GPA Converter

Convert GPA between common scales including 4.0, 5.0, 10.0, 20.0, and percentage-based systems.

Convert your GPA

Estimated converted GPA

Relative standing:

This is not the same as a university transcript evaluation. Admissions offices may convert course-by-course, ignore non-academic subjects, cap weighted grades, or apply their own country-specific table.

How This GPA Converter Works

Use this GPA converter when you only need a quick, readable comparison between grading systems. It normalizes your entered GPA against the maximum of the source scale, then maps that percentage onto the target scale.

Converted GPA = (your GPA / source scale maximum) x target scale maximum

This is not the same as a university transcript evaluation. Admissions offices may convert course-by-course, ignore non-academic subjects, cap weighted grades, or apply their own country-specific table.

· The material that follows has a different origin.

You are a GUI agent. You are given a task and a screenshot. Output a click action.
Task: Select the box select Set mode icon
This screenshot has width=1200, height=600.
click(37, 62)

Before you use the converted GPA

Check the transcript scale

Convert from the scale printed on your transcript, not from an informal classroom percentage if your transcript reports GPA.

Watch grade bands

Some schools convert by letter bands rather than direct proportion, so a cutoff-based table can differ from this estimate.

Report honestly

If a form asks for unconverted GPA, enter the original value and scale. Use this result only where a converted estimate is requested.

Frequently Asked Questions

Is this GPA conversion official?

No. It is a planning estimate. Official evaluations may use course-by-course conversion, minimum grade rules, repeated-course handling, or country-specific tables.

Why does the converter use proportional math?

Proportional conversion is the cleanest general method when the source and target schools do not publish a specific conversion table. It preserves your relative position on the source scale.

Can I use this for applications?

Use it for context only. On applications, report the GPA exactly as your transcript shows it unless the school asks you to convert it.

What if my school uses percentages and letters?

Use the maximum of the scale that appears on your transcript. If the official transcript reports percentages, choose 100 as the source scale. If it reports GPA out of 10, choose 10.

Why can a grade-band conversion differ?

Some institutions map specific percentage bands to letters first, then letters to GPA. That can produce a different result from a proportional conversion, especially near grade cutoffs.

How should I convert a weighted GPA?

Use the weighted GPA converter and enter the maximum weighted scale your school uses. Treat the output as a rough normalization, not a promise that another school will recalculate the same way.